[Opening RECORDS TO USE section]

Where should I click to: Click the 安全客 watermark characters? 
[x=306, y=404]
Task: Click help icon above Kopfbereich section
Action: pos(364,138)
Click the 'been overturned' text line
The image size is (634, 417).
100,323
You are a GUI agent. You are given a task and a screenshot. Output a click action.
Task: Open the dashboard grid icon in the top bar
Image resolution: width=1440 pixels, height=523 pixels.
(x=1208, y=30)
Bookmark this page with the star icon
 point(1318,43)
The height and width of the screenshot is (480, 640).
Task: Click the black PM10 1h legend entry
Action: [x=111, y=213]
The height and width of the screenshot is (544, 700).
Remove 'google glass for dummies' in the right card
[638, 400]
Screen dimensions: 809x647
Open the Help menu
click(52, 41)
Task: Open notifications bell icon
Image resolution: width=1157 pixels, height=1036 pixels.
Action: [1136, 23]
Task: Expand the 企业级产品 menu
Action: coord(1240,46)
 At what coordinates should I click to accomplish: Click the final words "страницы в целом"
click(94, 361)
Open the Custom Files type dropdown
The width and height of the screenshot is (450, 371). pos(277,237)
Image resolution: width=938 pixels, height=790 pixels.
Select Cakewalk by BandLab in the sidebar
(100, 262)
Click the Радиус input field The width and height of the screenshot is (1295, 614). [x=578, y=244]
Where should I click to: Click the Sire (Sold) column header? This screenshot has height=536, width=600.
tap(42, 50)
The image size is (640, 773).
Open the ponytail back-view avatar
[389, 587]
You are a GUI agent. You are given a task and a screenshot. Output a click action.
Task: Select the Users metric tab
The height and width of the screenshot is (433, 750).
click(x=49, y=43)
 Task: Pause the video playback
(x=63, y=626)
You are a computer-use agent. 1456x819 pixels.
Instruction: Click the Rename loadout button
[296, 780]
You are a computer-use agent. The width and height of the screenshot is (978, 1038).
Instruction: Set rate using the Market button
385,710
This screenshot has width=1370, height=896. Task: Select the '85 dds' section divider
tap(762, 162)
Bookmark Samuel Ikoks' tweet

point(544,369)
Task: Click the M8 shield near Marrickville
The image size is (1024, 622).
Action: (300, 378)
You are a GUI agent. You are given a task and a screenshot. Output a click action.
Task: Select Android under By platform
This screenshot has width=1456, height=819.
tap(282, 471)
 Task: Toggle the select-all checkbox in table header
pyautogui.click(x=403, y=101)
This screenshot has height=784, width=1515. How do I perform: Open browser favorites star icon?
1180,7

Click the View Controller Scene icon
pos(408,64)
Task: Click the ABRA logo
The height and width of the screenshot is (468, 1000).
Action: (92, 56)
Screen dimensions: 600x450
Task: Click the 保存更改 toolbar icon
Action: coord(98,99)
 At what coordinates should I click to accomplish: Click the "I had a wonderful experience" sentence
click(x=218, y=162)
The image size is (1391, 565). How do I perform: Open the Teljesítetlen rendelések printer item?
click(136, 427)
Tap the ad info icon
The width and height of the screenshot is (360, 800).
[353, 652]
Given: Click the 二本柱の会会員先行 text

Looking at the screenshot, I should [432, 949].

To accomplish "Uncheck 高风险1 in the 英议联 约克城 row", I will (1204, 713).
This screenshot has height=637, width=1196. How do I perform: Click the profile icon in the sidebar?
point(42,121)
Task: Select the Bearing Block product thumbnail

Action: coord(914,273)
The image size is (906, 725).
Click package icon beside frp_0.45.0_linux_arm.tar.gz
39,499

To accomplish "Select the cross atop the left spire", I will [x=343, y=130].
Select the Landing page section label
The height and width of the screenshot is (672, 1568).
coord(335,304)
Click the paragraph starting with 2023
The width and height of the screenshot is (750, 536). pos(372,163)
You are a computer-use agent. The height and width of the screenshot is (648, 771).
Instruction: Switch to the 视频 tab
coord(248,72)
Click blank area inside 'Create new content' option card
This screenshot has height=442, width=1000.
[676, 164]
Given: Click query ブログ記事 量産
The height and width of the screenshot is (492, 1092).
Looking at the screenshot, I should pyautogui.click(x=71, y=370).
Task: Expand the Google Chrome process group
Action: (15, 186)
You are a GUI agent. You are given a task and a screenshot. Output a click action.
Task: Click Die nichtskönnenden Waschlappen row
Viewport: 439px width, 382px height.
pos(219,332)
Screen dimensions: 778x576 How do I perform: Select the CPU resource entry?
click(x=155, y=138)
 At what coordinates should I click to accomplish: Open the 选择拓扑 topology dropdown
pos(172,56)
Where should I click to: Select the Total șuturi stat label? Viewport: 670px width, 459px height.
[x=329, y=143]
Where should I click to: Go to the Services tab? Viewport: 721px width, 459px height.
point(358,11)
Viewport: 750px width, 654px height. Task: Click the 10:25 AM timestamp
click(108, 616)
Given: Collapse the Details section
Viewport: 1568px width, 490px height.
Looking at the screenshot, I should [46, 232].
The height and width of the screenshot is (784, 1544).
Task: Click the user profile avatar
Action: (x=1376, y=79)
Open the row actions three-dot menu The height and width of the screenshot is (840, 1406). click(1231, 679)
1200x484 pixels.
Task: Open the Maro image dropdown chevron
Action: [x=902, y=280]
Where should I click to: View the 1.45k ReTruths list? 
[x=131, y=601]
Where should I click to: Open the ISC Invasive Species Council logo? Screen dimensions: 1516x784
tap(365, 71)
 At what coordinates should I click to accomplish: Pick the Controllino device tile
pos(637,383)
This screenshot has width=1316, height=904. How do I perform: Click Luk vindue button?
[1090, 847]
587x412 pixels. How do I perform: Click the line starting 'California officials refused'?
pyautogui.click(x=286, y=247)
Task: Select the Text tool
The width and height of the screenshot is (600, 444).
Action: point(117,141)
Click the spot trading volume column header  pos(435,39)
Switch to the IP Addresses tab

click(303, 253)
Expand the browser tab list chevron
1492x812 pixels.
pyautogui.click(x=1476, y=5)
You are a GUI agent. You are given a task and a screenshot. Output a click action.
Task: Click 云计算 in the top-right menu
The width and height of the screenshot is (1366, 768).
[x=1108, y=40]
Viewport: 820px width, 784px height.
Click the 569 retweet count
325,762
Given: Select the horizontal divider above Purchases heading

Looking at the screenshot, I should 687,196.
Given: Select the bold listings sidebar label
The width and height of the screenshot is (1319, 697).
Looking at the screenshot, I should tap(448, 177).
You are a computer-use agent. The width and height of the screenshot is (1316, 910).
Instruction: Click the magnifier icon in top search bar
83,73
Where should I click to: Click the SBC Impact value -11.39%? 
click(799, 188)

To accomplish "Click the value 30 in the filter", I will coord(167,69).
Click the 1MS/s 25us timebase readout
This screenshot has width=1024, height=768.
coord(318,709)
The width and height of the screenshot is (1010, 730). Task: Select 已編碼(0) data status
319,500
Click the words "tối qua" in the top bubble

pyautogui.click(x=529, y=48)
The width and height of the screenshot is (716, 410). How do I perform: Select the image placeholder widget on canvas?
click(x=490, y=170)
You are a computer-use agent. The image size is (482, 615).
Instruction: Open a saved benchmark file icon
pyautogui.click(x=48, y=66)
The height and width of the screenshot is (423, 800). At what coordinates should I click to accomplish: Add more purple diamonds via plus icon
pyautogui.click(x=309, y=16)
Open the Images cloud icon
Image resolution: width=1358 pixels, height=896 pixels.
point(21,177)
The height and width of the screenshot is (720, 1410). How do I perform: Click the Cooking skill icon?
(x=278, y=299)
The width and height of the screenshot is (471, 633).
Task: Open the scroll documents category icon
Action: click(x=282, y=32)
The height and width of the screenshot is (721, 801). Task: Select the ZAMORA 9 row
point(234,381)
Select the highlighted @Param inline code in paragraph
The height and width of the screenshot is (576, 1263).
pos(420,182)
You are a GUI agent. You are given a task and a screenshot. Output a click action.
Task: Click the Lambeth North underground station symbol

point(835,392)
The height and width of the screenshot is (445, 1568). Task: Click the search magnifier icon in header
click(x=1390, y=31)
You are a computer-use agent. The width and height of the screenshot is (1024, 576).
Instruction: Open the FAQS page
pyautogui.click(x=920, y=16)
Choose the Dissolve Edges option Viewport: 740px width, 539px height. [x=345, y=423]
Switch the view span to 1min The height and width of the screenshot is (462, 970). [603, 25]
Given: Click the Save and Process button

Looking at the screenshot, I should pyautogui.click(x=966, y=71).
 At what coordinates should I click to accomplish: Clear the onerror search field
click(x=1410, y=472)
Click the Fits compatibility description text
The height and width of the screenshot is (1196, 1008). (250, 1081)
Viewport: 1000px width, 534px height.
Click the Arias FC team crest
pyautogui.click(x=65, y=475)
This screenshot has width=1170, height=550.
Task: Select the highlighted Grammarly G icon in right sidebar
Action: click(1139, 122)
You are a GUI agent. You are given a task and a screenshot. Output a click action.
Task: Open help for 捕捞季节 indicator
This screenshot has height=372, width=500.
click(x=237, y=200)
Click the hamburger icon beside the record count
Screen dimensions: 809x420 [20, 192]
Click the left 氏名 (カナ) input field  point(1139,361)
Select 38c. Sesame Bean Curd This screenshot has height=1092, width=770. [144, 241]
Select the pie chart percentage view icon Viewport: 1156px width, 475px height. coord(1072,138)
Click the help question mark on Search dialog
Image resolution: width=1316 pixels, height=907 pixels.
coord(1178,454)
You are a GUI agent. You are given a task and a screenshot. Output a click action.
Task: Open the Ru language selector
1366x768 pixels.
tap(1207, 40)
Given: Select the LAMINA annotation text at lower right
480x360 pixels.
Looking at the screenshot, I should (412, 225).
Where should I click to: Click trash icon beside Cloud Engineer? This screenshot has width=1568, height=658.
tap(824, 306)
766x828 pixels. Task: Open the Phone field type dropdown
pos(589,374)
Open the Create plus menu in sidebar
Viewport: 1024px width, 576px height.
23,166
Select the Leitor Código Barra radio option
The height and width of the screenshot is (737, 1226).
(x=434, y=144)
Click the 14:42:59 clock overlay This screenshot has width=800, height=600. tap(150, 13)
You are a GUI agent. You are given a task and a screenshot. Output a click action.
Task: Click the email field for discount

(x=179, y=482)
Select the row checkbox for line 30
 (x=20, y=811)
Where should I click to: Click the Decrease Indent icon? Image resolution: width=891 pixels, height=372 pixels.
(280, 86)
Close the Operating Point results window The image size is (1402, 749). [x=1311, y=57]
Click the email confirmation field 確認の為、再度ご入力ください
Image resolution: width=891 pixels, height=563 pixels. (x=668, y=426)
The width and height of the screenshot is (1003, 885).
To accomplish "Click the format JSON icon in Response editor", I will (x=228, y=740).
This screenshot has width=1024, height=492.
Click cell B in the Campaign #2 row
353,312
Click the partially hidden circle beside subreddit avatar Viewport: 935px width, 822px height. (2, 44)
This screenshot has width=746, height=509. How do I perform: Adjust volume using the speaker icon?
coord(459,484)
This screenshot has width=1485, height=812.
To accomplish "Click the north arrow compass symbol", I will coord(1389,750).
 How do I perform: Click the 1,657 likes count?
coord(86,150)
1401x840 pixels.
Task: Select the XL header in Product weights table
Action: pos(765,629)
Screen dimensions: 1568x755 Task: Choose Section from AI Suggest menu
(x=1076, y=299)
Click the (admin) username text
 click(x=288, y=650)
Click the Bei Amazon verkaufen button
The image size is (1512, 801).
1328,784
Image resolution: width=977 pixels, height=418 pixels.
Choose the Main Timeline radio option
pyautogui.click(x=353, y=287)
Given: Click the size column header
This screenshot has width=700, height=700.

[Closing RECORDS TO USE section]

▶ **WHAT TO PRODUCE**: Go through the listing above and return each line where the word "input" occurs.

▶ **WORKED SOLUTION**:
Click the Радиус input field The width and height of the screenshot is (1295, 614). [x=578, y=244]
Click the left 氏名 (カナ) input field  point(1139,361)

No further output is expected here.